-------- DATA PROVIDED --------

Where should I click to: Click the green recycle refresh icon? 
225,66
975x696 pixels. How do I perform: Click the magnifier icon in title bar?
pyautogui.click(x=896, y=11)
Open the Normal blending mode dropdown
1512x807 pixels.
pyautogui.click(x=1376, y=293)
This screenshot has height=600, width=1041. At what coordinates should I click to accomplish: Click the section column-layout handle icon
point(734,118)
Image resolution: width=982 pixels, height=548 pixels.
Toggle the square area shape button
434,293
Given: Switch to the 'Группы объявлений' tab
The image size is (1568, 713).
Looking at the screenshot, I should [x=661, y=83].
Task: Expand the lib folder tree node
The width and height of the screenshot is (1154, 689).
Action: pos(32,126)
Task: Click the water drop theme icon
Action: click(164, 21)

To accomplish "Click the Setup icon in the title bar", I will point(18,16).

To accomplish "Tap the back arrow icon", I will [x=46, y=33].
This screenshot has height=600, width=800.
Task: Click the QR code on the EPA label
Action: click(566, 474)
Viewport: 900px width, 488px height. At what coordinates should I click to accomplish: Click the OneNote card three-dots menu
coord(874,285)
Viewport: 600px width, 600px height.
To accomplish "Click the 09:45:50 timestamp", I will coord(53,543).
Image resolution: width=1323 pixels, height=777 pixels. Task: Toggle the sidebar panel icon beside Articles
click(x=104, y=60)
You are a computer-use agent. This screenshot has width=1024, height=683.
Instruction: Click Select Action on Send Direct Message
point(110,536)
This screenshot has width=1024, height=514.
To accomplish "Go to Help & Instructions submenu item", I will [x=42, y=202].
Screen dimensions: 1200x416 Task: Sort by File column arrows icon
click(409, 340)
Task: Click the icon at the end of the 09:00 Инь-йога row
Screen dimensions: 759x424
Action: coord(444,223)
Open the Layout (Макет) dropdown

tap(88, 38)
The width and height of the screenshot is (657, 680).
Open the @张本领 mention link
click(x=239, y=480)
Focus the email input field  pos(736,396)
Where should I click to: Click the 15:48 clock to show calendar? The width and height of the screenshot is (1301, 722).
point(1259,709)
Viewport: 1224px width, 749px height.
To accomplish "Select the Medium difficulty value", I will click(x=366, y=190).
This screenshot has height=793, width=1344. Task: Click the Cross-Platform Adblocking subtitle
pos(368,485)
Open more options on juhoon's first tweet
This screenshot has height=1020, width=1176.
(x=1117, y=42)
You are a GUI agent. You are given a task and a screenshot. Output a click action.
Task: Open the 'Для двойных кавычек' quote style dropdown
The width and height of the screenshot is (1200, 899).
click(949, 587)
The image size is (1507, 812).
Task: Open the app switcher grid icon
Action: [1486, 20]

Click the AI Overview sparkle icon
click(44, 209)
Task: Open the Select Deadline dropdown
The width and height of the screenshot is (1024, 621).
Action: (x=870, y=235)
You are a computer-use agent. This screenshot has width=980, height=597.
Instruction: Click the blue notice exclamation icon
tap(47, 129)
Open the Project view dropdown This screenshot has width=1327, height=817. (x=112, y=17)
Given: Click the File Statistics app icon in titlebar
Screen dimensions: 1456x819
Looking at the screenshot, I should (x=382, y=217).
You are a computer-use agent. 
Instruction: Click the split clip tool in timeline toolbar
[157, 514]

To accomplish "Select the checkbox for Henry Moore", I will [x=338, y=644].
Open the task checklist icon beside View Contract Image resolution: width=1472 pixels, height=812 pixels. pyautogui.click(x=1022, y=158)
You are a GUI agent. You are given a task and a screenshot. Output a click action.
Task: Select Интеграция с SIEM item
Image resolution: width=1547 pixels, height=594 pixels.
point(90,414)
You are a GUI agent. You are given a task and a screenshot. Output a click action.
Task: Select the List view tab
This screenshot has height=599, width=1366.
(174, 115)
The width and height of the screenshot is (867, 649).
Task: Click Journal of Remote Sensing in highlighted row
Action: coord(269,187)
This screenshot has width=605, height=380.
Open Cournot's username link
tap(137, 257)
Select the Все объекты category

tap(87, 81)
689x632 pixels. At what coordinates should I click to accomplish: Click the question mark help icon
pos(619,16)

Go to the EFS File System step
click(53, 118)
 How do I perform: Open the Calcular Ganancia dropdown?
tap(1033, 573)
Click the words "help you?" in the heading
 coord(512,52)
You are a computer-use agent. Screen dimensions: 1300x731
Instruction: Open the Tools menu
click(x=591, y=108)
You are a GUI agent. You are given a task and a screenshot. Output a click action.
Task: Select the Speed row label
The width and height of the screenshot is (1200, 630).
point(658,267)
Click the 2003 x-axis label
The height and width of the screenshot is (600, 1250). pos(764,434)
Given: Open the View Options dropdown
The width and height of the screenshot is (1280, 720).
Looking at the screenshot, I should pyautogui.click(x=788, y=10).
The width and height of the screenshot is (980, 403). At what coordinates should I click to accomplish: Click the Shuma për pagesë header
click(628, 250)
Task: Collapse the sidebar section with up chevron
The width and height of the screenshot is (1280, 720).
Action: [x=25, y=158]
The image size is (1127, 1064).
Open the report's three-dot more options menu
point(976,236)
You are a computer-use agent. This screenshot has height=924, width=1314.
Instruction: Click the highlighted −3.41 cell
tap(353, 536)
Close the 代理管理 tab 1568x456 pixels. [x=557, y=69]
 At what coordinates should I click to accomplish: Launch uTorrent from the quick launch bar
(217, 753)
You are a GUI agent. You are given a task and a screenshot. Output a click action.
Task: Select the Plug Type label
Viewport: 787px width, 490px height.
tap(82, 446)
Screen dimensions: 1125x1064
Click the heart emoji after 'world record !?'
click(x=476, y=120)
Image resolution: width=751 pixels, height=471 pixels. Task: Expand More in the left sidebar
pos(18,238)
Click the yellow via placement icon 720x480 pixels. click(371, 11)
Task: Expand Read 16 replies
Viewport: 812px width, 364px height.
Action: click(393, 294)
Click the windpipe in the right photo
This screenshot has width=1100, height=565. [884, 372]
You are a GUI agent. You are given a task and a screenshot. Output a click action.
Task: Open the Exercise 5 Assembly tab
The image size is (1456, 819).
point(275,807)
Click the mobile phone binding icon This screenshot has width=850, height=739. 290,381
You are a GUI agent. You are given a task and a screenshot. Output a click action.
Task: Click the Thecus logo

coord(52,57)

--------

**TASK TO CARRY OUT**
Would you give the number of lines above that hold "item"? Only the number is needed.

**REPLY**
2